Pixel coordinate grounding data —
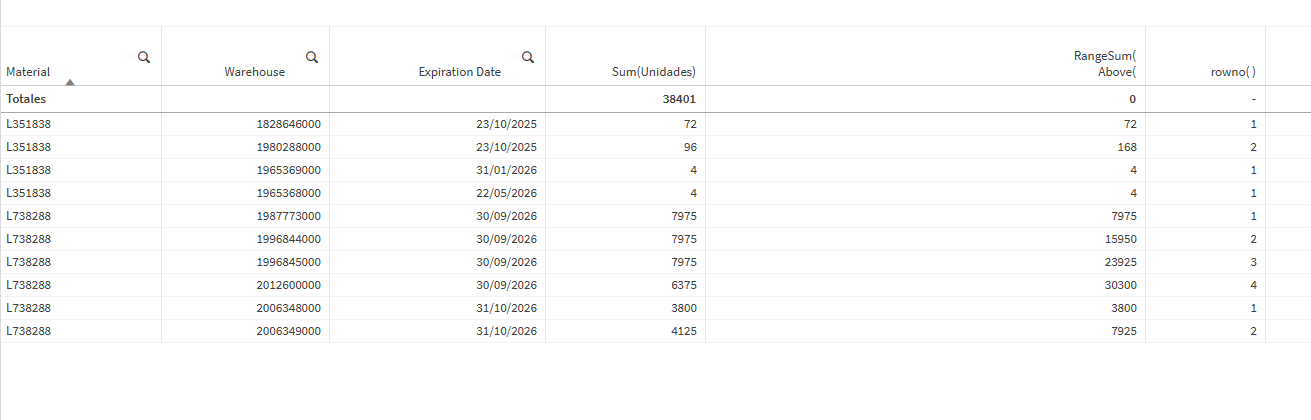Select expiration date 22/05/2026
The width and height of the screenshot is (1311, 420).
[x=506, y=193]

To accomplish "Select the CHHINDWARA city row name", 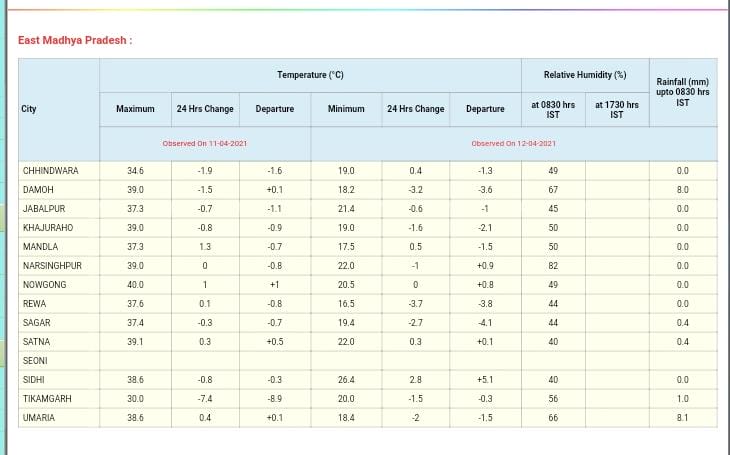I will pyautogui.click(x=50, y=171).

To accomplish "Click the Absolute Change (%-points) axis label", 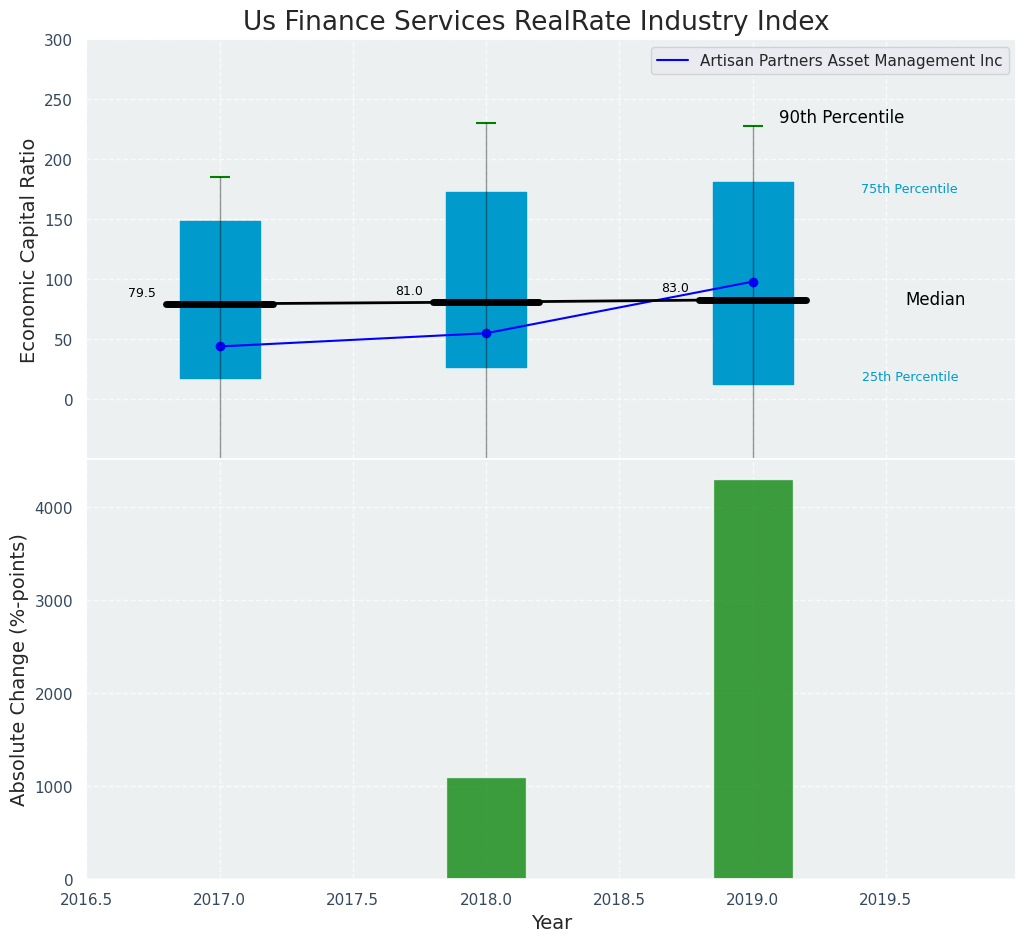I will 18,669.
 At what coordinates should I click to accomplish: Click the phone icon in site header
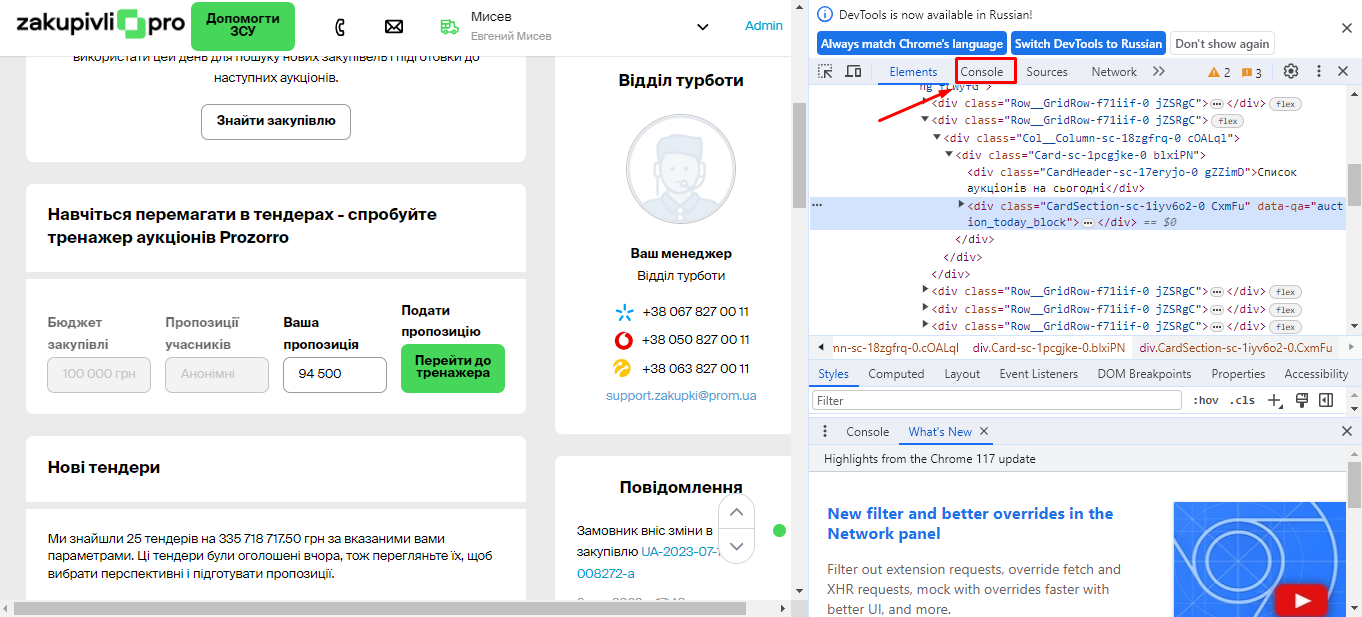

---

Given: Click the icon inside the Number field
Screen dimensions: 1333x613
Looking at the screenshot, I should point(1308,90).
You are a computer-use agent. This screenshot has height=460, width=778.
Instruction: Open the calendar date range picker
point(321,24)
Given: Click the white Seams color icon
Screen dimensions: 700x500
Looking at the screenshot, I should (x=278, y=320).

TASK GOAL — Search the entries for the word "Given". Copy every line where it occurs.

RESPONSE TO THIS EXERCISE —
Given: Click the icon inside the Number field
Given: Click the white Seams color icon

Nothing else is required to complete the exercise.